INPUT RECORDS:

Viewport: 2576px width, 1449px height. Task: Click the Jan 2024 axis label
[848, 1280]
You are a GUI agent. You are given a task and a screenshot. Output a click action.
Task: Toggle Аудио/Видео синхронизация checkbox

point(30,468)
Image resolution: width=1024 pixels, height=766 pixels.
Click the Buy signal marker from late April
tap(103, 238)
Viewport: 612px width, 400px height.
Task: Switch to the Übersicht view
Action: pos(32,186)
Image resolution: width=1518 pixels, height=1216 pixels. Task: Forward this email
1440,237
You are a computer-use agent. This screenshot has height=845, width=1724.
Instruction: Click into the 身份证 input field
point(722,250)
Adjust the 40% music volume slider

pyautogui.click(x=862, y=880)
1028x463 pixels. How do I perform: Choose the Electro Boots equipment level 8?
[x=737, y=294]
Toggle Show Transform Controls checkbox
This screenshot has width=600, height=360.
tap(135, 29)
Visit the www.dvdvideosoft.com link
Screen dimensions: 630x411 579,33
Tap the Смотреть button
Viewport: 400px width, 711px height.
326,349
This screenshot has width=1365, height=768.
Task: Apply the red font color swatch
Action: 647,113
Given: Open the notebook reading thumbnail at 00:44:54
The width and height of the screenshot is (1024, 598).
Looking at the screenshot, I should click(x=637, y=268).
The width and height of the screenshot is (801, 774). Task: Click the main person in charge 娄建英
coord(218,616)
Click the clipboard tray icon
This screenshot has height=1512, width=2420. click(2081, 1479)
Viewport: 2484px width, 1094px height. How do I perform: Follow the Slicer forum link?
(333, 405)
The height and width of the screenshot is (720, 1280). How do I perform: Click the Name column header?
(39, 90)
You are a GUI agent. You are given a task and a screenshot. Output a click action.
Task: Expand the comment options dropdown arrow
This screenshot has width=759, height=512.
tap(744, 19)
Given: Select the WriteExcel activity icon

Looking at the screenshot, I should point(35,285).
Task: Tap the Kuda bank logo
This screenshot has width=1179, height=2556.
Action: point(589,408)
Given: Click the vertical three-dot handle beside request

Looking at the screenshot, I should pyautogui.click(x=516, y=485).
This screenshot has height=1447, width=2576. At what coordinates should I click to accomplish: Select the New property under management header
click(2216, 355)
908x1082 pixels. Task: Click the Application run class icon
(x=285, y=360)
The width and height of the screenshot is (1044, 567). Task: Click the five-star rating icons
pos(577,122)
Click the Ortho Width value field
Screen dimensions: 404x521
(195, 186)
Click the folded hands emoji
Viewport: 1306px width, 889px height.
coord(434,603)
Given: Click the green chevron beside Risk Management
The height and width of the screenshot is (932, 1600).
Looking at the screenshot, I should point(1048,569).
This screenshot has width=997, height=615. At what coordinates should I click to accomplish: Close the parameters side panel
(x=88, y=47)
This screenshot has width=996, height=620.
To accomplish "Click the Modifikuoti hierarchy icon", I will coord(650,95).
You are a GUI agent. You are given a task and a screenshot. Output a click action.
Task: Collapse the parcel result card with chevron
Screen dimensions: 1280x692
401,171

WHAT YOU ARE ASKED TO DO: Could you print all of the items above again, line for line and with nothing changed?

FULL ANSWER:
Viewport: 2576px width, 1449px height. Task: Click the Jan 2024 axis label
[848, 1280]
You are a GUI agent. You are given a task and a screenshot. Output a click action.
Task: Toggle Аудио/Видео синхронизация checkbox

point(30,468)
Image resolution: width=1024 pixels, height=766 pixels.
Click the Buy signal marker from late April
tap(103, 238)
Viewport: 612px width, 400px height.
Task: Switch to the Übersicht view
Action: pos(32,186)
Image resolution: width=1518 pixels, height=1216 pixels. Task: Forward this email
1440,237
You are a computer-use agent. This screenshot has height=845, width=1724.
Instruction: Click into the 身份证 input field
point(722,250)
Adjust the 40% music volume slider

pyautogui.click(x=862, y=880)
1028x463 pixels. How do I perform: Choose the Electro Boots equipment level 8?
[x=737, y=294]
Toggle Show Transform Controls checkbox
This screenshot has width=600, height=360.
tap(135, 29)
Visit the www.dvdvideosoft.com link
Screen dimensions: 630x411 579,33
Tap the Смотреть button
Viewport: 400px width, 711px height.
326,349
This screenshot has width=1365, height=768.
Task: Apply the red font color swatch
Action: 647,113
Given: Open the notebook reading thumbnail at 00:44:54
The width and height of the screenshot is (1024, 598).
Looking at the screenshot, I should click(x=637, y=268).
The width and height of the screenshot is (801, 774). Task: Click the main person in charge 娄建英
coord(218,616)
Click the clipboard tray icon
This screenshot has height=1512, width=2420. click(2081, 1479)
Viewport: 2484px width, 1094px height. How do I perform: Follow the Slicer forum link?
(333, 405)
The height and width of the screenshot is (720, 1280). How do I perform: Click the Name column header?
(39, 90)
You are a GUI agent. You are given a task and a screenshot. Output a click action.
Task: Expand the comment options dropdown arrow
This screenshot has width=759, height=512.
tap(744, 19)
Given: Select the WriteExcel activity icon

Looking at the screenshot, I should point(35,285).
Task: Tap the Kuda bank logo
This screenshot has width=1179, height=2556.
Action: point(589,408)
Given: Click the vertical three-dot handle beside request

Looking at the screenshot, I should pyautogui.click(x=516, y=485).
This screenshot has height=1447, width=2576. At what coordinates should I click to accomplish: Select the New property under management header
click(2216, 355)
908x1082 pixels. Task: Click the Application run class icon
(x=285, y=360)
The width and height of the screenshot is (1044, 567). Task: Click the five-star rating icons
pos(577,122)
Click the Ortho Width value field
Screen dimensions: 404x521
(195, 186)
Click the folded hands emoji
Viewport: 1306px width, 889px height.
coord(434,603)
Given: Click the green chevron beside Risk Management
The height and width of the screenshot is (932, 1600).
Looking at the screenshot, I should point(1048,569).
This screenshot has width=997, height=615. At what coordinates should I click to accomplish: Close the parameters side panel
(x=88, y=47)
This screenshot has width=996, height=620.
To accomplish "Click the Modifikuoti hierarchy icon", I will coord(650,95).
You are a GUI agent. You are given a task and a screenshot. Output a click action.
Task: Collapse the parcel result card with chevron
Screen dimensions: 1280x692
401,171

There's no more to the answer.